Saat kaç bilmiyorum. Arkamdakilere bakmadan yürüyorum. Necip Fazıl’ın Kaldırımlar şiirini içimden mırıldanıyorum. “Sokaktayım, kimsesiz bir sokak ortasında/Yürüyorum, arkama bakmadan yürüyorum.” öyle işte…
Bir mahkumum geceye hapsolmuş yalnızlığımla. “Tak tak” ayak sesleri gölgemden geliyor boş sokakta. Evlerin ışıkları sönmüş, hissizliği yanıyor adeta. Unutulanlar unutanları unutmuyordu maalesef. Ellerime kelepçe vuruyor unutmaya çalıştıklarım da nihayet.
Ayaklarım sahile sürüklüyor beni. Yaptığım iyiliklerin tümünü denize atmam için olmalı. Hafif esse de saçlarımı birbirine karıştırıyor rüzgar. Zifiri elbisesini giyinmiş gökyüzündeki dolunay parlıyor önüme. İskeleye varıyorum. Bir adam duruyor dumanlı bakışlarıyla. Geçen hafta sahilde gördüğüm adamdı bu adam. Evet hatırladım oydu. Hatta ona “Hayatın boyunca yaşadıklarından soluksuz kaldığın için mi elindeki bir dal sigarada nefes almaya çalışıyorsun?” demiştim.
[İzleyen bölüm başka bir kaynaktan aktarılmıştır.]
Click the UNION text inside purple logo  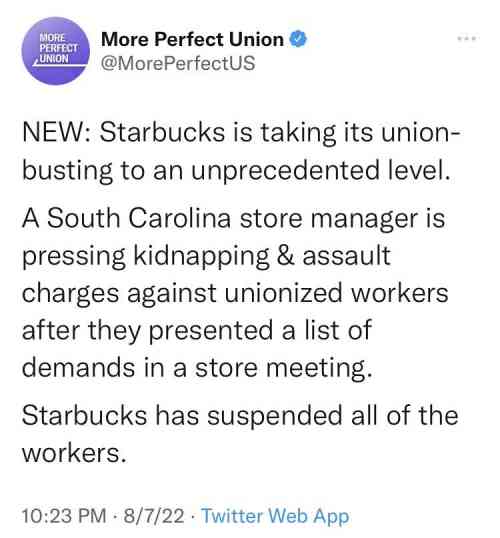coord(54,58)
Görüyorum da yine sigara içiyordu. Yanına doğru yürüdüm. Adımlarımı onun saatine uydurarak yanaştım. Arkasından:
“Demek sendin iskeleye çöken sis be baba!” dedim. Bana döndü:
“Sennn…”
Beni tanımışa benziyordu. Görmesini engelleyen göz torbalarıyla beni nasıl çıkardı anlayamıyorum. Baba deyişime hiç bozulmuşa benzemiyordu üstelik. Omzuna aldığı siyah paltosuyla ellili yaşlardaki bu adamı görünce babamı hatırladığımdan “Baba” demiştim. Hem de bir yabancıya. Gerçi ben bana yabancıy(d)ım peki ona ne demeli?
“Seni hangi rüzgar attı iskeleye?” dedi ufuklara bakarak. Ben de elimi havaya kaldırarak ayı işaret edip:
“Beni iskeleye atan rüzgar değil, iskelede sona eren önüme aldığım pusulam, işte şu dolunayın ışığı.” dedim.
“Geçen hafta soruma cevap vermedin baba farkında mısın?”
“…”
Elindeki sigarayı anında yere attı ve ayağının ucuyla ezdi. Bu soruyu sorduğumda geçen hafta yaptığı hareketin aynısını yaptı. Herkesin bir yarası vardı. Acaba onunki neydi merak ediyorum. Yarası olanlar neden deniz kıyısını seçer? Yarasına, dalga geçen denizin tuzunu basmak için mi? Ben ne bulursam onlar da onu buluyordu herhalde.
Bazen karanlıkta kalırsın. Düşüncelerin de düşünce… Önünü görmez olursun. Geldiğin yeri unutur, gideceğin yeri bulamazsın. Öyle bir geceydi bu halim. Bir şeyler öğreneceğim geçen saatlerden ve bu sessiz yaralı yüreklerden….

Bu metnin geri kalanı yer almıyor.